Q3. Analyse why the most effective leaders are often said to adapt their style to the situation. [6 marks]
- Cue. Because effectiveness is contingent: different tasks, staff and time pressures demand different approaches - directive leadership in a crisis or with new staff, participative or laissez-faire leadership with skilled teams on creative work. A leader locked into one style will mismatch some situations, so the ability to flex - directive when speed and inexperience require it, consultative when buy-in and expertise matter - produces better outcomes across the range of situations a firm faces.
Exam-style practice questions
Practice questions written in the style of SEAB exam questions on this dot point, with worked answer explainers. The year tag is the paper they imitate, not the source.
Original8 marksA new manager takes over a team of experienced, highly skilled professionals who previously enjoyed a great deal of freedom. Discuss the most appropriate leadership style for this manager to adopt.Show worked answer →
Define the candidate styles. Autocratic: the leader decides and directs. Democratic: the leader consults and involves the team. Laissez-faire: the leader sets goals then largely leaves the team to work autonomously.
Apply to the case. The team is experienced, highly skilled and used to freedom. Imposing an autocratic style would likely demotivate them and waste their expertise, risking resentment and loss of talent. A democratic or laissez-faire approach respects their competence and autonomy.

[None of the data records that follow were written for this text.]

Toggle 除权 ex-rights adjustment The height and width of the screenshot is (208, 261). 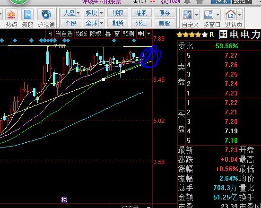point(96,34)
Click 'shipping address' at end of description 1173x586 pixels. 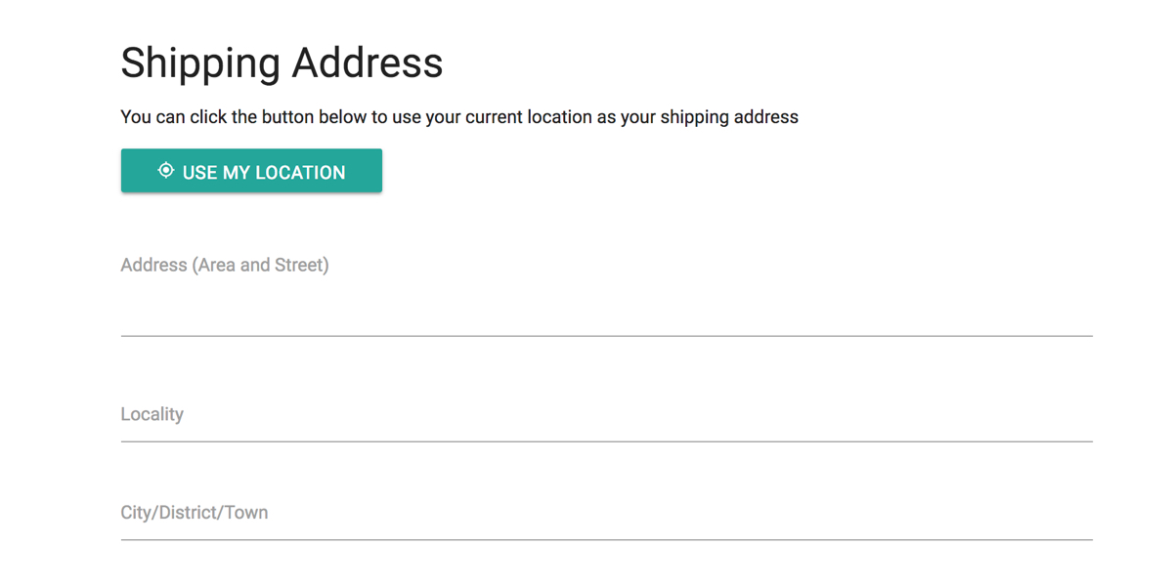tap(729, 117)

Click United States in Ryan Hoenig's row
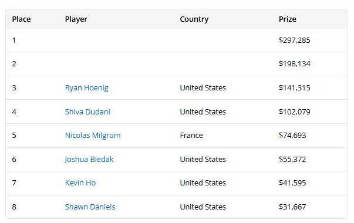203,87
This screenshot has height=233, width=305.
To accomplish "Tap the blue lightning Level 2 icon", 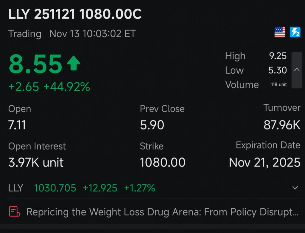I will click(x=295, y=32).
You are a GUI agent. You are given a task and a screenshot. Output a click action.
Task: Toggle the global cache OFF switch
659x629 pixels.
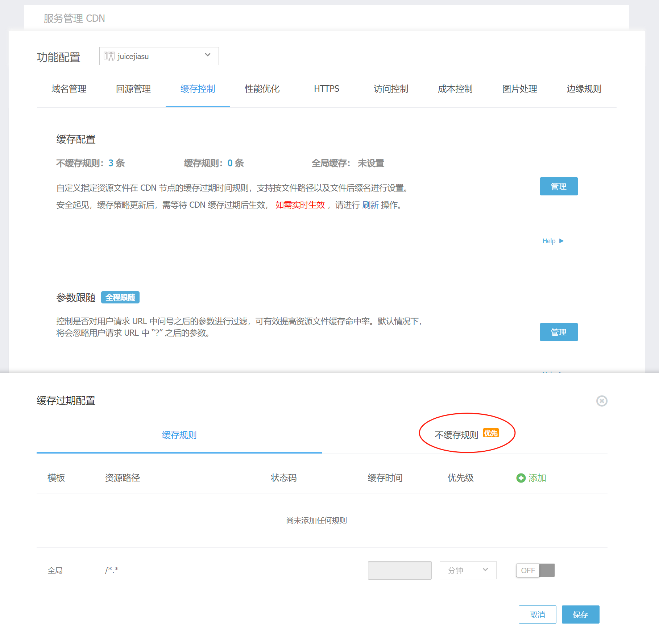click(x=535, y=570)
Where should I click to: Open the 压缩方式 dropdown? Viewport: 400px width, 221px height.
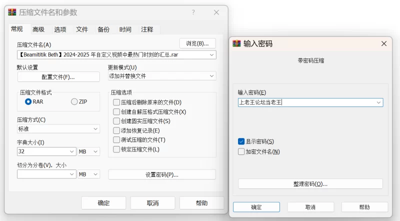pos(96,129)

Analyse the options. Laissez-faire suits self-directed experts and sustains the freedom they value, but risks loss of coordination and direction if goals are unclear. A democratic style harnesses their input while keeping the leader engaged in decisions and coordination - a middle path. Autocratic is poorly matched here.

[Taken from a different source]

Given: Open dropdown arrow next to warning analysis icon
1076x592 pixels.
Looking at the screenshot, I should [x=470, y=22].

Evaluate with a judgement. The most appropriate style is broadly democratic or lightly laissez-faire: consult and involve skilled staff, set clear goals, then grant autonomy, preserving motivation while maintaining direction. The judgement depends on how self-managing the team truly is and whether tasks need coordination; a strong answer applies a contingency view rather than naming one style as universally best.
Markers reward defining the styles, applying them to skilled autonomous staff, rejecting autocratic with reasons, and a contingency judgement favouring democratic or laissez-faire conditioned on the team and tasks.

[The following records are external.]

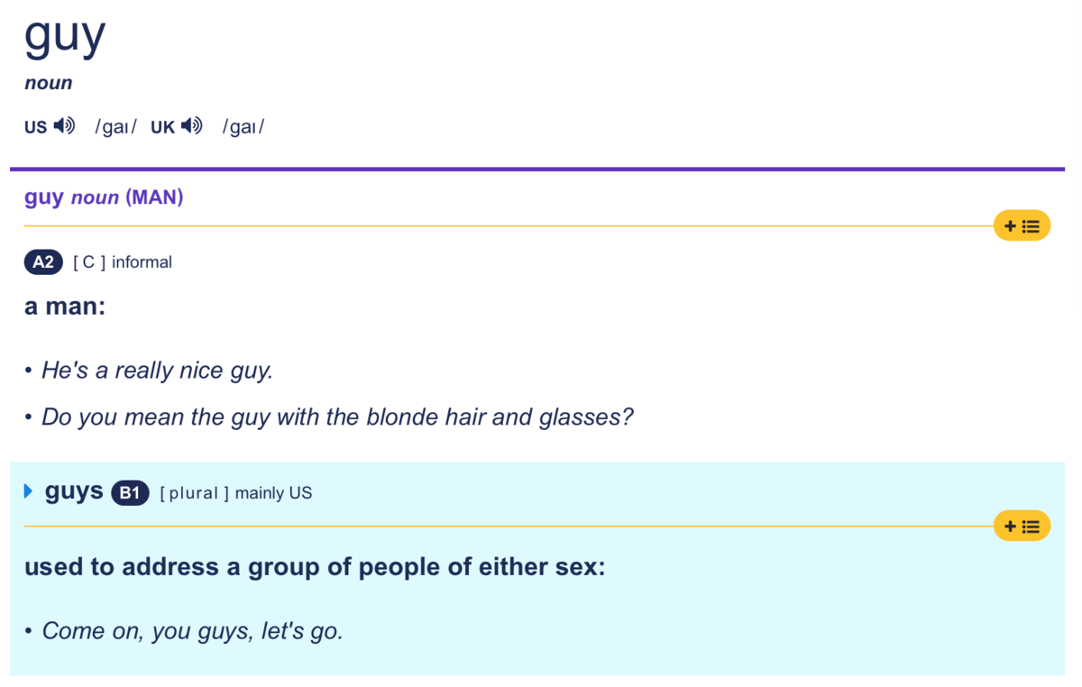Image resolution: width=1082 pixels, height=687 pixels.
Task: Click definition about addressing a group
Action: pyautogui.click(x=315, y=567)
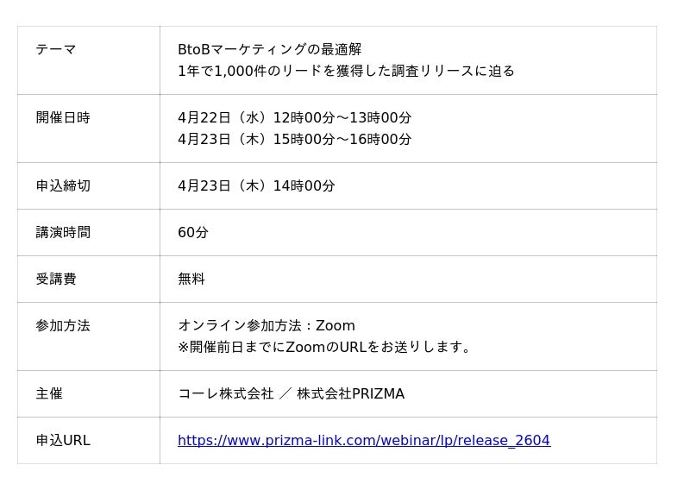
Task: Select the BtoBマーケティングの最適解 title line
Action: pos(269,50)
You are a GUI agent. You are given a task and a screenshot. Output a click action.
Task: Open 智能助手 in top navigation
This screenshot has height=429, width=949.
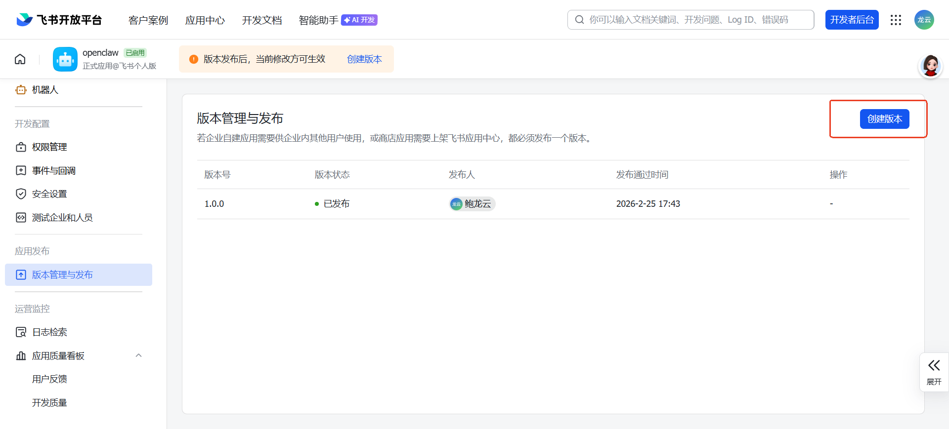(x=319, y=20)
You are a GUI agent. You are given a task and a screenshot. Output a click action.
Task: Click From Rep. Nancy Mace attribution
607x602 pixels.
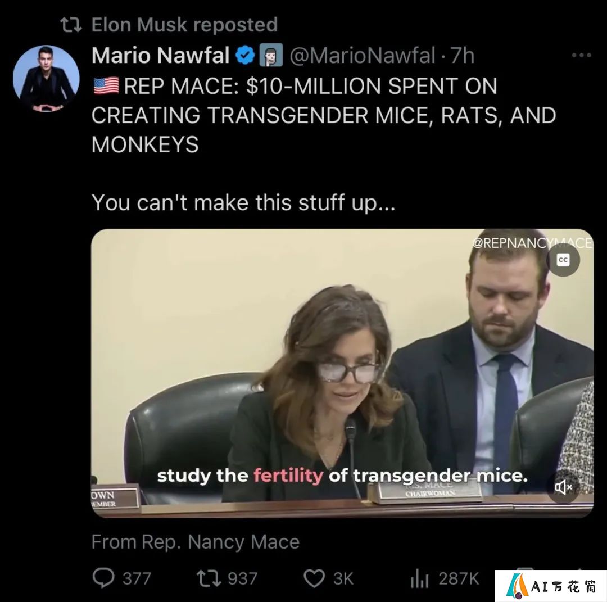pyautogui.click(x=196, y=542)
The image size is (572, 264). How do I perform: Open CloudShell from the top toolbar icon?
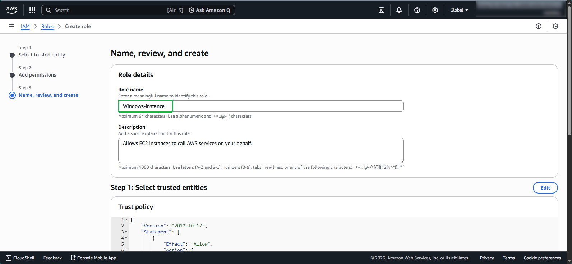pos(382,10)
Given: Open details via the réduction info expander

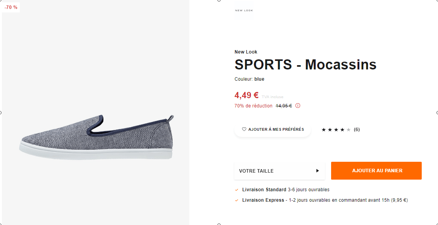Looking at the screenshot, I should (297, 106).
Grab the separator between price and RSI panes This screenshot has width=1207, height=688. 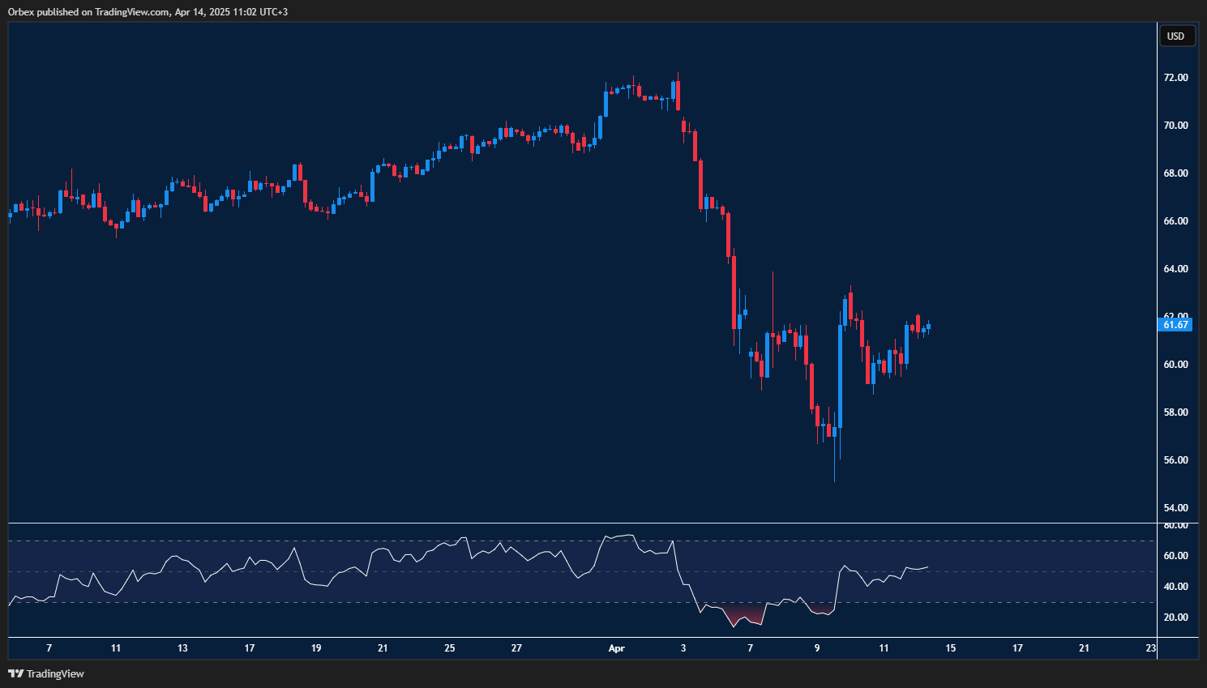point(582,523)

Original6 marksDistinguish between leadership and management, and analyse why both are needed in a successful organisation.Show worked answer →
Distinguish the two. Management is about planning, organising, coordinating and controlling resources to achieve agreed objectives efficiently - largely about doing things right. Leadership is about setting direction, creating vision, and inspiring and influencing people to follow - largely about doing the right things and motivating change. A manager has formal authority; a leader has followers.
Analyse why both are needed. Management without leadership delivers efficient routine but lacks vision, adaptability and the motivation to drive change, so the organisation may execute well but drift or stagnate. Leadership without management generates vision and energy but lacks the systems, coordination and control to deliver it, so good ideas fail in execution. A successful organisation needs management to run operations reliably and leadership to set direction and inspire people, especially through change.
Markers reward a clear distinction (efficiency and control versus vision and influence) and a developed argument that the two are complementary, with poor outcomes if either is missing.